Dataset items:
• • • • • • •

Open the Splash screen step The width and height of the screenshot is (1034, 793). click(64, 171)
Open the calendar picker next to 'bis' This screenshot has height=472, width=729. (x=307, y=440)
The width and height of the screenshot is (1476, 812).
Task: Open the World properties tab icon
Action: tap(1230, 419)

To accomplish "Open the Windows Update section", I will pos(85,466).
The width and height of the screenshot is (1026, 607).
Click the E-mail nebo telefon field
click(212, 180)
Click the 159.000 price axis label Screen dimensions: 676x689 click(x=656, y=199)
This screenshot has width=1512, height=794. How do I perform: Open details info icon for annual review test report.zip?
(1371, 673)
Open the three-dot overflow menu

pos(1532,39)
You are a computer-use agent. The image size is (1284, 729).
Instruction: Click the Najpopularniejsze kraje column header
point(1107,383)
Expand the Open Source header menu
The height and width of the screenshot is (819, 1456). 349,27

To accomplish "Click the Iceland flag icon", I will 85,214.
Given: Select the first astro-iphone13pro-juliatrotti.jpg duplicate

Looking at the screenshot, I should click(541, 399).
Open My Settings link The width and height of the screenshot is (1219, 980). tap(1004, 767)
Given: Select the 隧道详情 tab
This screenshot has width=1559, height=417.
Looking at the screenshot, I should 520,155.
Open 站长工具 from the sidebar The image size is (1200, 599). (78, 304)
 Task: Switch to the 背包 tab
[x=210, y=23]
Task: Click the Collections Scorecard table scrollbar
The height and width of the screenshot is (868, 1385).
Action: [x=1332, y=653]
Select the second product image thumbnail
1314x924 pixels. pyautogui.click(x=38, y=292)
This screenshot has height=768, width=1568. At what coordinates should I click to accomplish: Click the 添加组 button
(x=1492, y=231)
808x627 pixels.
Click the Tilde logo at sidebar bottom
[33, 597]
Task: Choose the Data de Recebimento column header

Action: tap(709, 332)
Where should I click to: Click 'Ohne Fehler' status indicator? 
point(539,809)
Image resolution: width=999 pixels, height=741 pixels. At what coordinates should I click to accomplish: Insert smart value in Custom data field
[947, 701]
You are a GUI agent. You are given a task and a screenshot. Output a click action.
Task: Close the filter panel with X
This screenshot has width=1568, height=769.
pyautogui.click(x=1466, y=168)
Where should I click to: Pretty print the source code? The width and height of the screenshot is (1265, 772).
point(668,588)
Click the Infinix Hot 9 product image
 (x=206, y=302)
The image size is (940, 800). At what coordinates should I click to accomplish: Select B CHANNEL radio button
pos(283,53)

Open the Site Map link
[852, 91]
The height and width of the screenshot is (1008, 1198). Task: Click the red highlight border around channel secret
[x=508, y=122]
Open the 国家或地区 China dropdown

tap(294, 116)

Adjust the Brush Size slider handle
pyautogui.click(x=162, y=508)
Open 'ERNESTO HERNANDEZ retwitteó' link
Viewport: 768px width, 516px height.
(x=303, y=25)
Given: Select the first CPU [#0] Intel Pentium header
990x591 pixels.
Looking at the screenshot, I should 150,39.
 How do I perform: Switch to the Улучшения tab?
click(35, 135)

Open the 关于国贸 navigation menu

• • • • • • •

(WRITTEN TASK): Put all the rows above into a numbered list, leaving out the blank lines.

(RESULT OF THIS EXERCISE):
1. Open the Splash screen step The width and height of the screenshot is (1034, 793). click(64, 171)
2. Open the calendar picker next to 'bis' This screenshot has height=472, width=729. (x=307, y=440)
3. The width and height of the screenshot is (1476, 812).
4. Task: Open the World properties tab icon
5. Action: tap(1230, 419)
6. To accomplish "Open the Windows Update section", I will pos(85,466).
7. The width and height of the screenshot is (1026, 607).
8. Click the E-mail nebo telefon field
9. click(212, 180)
10. Click the 159.000 price axis label Screen dimensions: 676x689 click(x=656, y=199)
11. This screenshot has width=1512, height=794. How do I perform: Open details info icon for annual review test report.zip?
12. (1371, 673)
13. Open the three-dot overflow menu
14. pos(1532,39)
15. You are a computer-use agent. The image size is (1284, 729).
16. Instruction: Click the Najpopularniejsze kraje column header
17. point(1107,383)
18. Expand the Open Source header menu
19. The height and width of the screenshot is (819, 1456). 349,27
20. To accomplish "Click the Iceland flag icon", I will 85,214.
21. Given: Select the first astro-iphone13pro-juliatrotti.jpg duplicate
22. Looking at the screenshot, I should click(541, 399).
23. Open My Settings link The width and height of the screenshot is (1219, 980). tap(1004, 767)
24. Given: Select the 隧道详情 tab
25. This screenshot has width=1559, height=417.
26. Looking at the screenshot, I should 520,155.
27. Open 站长工具 from the sidebar The image size is (1200, 599). (78, 304)
28.  Task: Switch to the 背包 tab
29. [x=210, y=23]
30. Task: Click the Collections Scorecard table scrollbar
31. The height and width of the screenshot is (868, 1385).
32. Action: [x=1332, y=653]
33. Select the second product image thumbnail
34. 1314x924 pixels. pyautogui.click(x=38, y=292)
35. This screenshot has height=768, width=1568. At what coordinates should I click to accomplish: Click the 添加组 button
36. (x=1492, y=231)
37. 808x627 pixels.
38. Click the Tilde logo at sidebar bottom
39. [33, 597]
40. Task: Choose the Data de Recebimento column header
41. Action: tap(709, 332)
42. Where should I click to: Click 'Ohne Fehler' status indicator? 
43. point(539,809)
44. Image resolution: width=999 pixels, height=741 pixels. At what coordinates should I click to accomplish: Insert smart value in Custom data field
45. [947, 701]
46. You are a GUI agent. You are given a task and a screenshot. Output a click action.
47. Task: Close the filter panel with X
48. This screenshot has width=1568, height=769.
49. pyautogui.click(x=1466, y=168)
50. Where should I click to: Pretty print the source code? The width and height of the screenshot is (1265, 772).
51. point(668,588)
52. Click the Infinix Hot 9 product image
53.  (x=206, y=302)
54. The image size is (940, 800). At what coordinates should I click to accomplish: Select B CHANNEL radio button
55. pos(283,53)
56. Open the Site Map link
57. [852, 91]
58. The height and width of the screenshot is (1008, 1198). Task: Click the red highlight border around channel secret
59. [x=508, y=122]
60. Open the 国家或地区 China dropdown
61. tap(294, 116)
62. Adjust the Brush Size slider handle
63. pyautogui.click(x=162, y=508)
64. Open 'ERNESTO HERNANDEZ retwitteó' link
65. Viewport: 768px width, 516px height.
66. (x=303, y=25)
67. Given: Select the first CPU [#0] Intel Pentium header
68. 990x591 pixels.
69. Looking at the screenshot, I should 150,39.
70.  How do I perform: Switch to the Улучшения tab?
71. click(35, 135)
72. Open the 关于国贸 navigation menu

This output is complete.